La tendance de la marchandisation ne prend pas au Danemark, grâce à une combinaison plutôt unique en Europe qui comprend un taux de syndicalisation très élevé ainsi qu’une attention particulière des syndicats sur le contenu du travail, et pas seulement sur les conditions d’exercice. Avec des arguments pédagogiques, les syndicats ont ainsi obtenu des taux d’encadrement et de qualification parmi les meilleurs d’Europe. Grâce à cela, la commercialisation n’avance presque pas. En Norvège, il existe également tout un mouvement de professionnels et de parents qui se sont regroupés via les réseaux sociaux pour protester contre la commercialisation. Ils ont de cette manière influencé les élections. Les changements observés dans ce secteur proviennent généralement des citoyens, de personnes qui se réunissent pour inventer de nouvelles manières de faire. Et ce, souvent malgré les politiques, plutôt que grâce à elles.
La gouvernance de la petite enfance doit-elle être plus locale ?
C’est certainement une source d’inspiration, car cela permet de rester près des besoins locaux. Mais il faut tout de même mentionner qu’en Italie, où il existe une gestion locale, s’est installée une très grande inégalité entre le Nord et le Sud. Selon moi, cette gestion doit s’accompagner d’un cadre national. En Suède, par exemple, le droit à une place dans les lieux d’accueil dans les quatre mois suivant la demande s’applique à l’ensemble du territoire, même si l’exécution de ce droit relève de la responsabilité de la municipalité.
Cette marchandisation va-t-elle de pair avec celle du secteur social ?
Tout à fait. Nous observons une tendance à la marchandisation et à l’individualisation des responsabilités. Chacun devient responsable dans sa recherche d’autonomie. Il s’agit d’un phénomène global, qui touche beaucoup les secteurs du grand âge et de l’éducation. En Belgique ou en France, la privatisation du grand âge a précédé celle de la petite enfance et va plus vite. La débâcle qu’on observe dans ce champ permet de mesurer le risque pris pour la petite enfance.
À quoi cette débâcle tient-elle ?
Il n’existe pas 36 manières de réaliser un bénéfice. La première est d’enlever une partie des subventions pour la transférer aux actionnaires. En d’autres termes, cet argent n’est pas investi dans la qualité du service. Une deuxième possibilité est d’investir dans l’immobilier et d’amortir cet investissement sur dix ans, comme cela a été le cas aux Pays-Bas. Enfin, le bénéfice peut être réalisé en revendant l’institution à d’autres investisseurs. Au Royaume-Uni, des crèches ont ainsi été revendues plusieurs fois en une décennie. Mais de grosses organisations sont aujourd’hui au bord de la faillite, car si le contexte économique change, il n’est plus possible d’amortir son investissement. Conséquence : les actions dégringolent. Dans le secteur du grand âge, de grands groupes français ayant investi en Belgique sont en train de fermer des institutions.

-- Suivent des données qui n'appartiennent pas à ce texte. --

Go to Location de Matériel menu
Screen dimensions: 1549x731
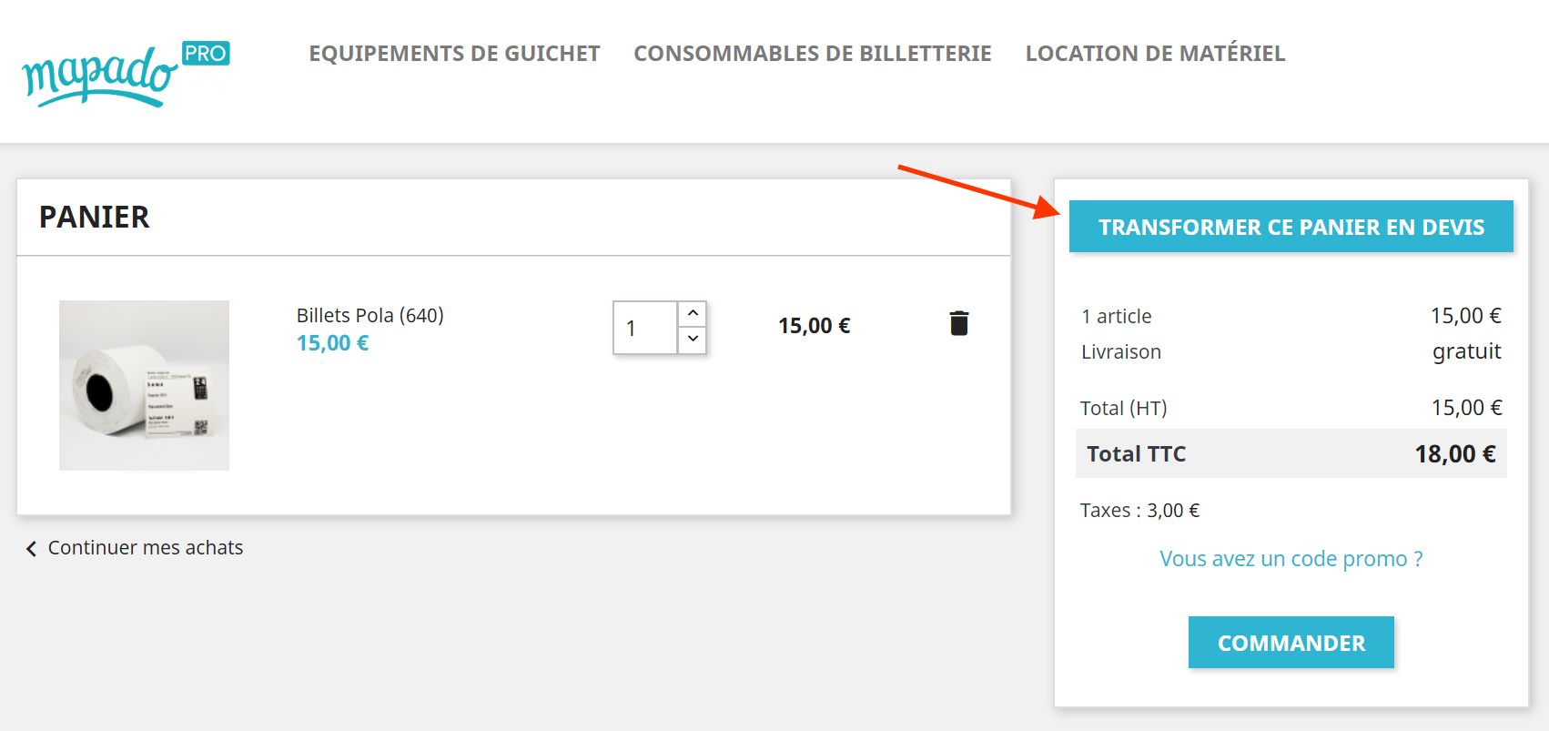click(1155, 54)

Le Haut conseil de la famille a publié un rapport sur les missions d’un service public de la petite enfance (SPPE). Qu’en pensez-vous ?

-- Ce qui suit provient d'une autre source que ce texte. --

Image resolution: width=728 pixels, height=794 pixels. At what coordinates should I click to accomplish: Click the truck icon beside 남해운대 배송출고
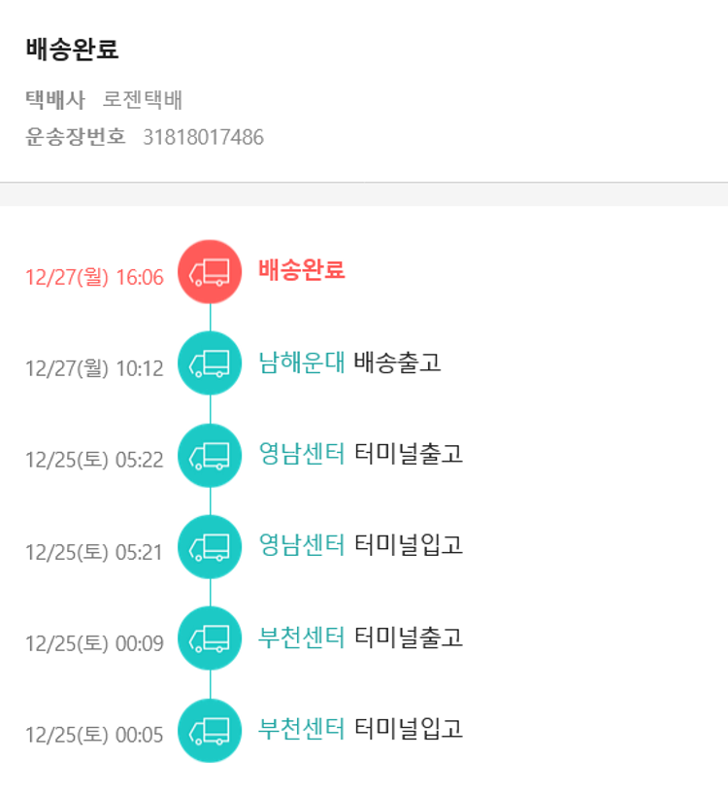pyautogui.click(x=210, y=363)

Ce rapport part d’un principe de droit de l’enfant et de droit des familles, ce qui est une bonne chose. Ce droit pouvant prendre diverses formes, comme les crèches, mais également les lieux d’accueil parent-enfant. Or, il est intéressant de repenser le lien entre ces deux modes d’accueil. Le Haut Conseil mise aussi sur la responsabilité publique pour garantir le droit à une place d’accueil pour tous les enfants de moins de 3 ans en France. Le privé ne pourra jamais remplir ce rôle, puisqu’il peut se retirer quand il le souhaite. Il faudra ensuite juger de l’opérationnalisation des principes évoqués dans le rapport.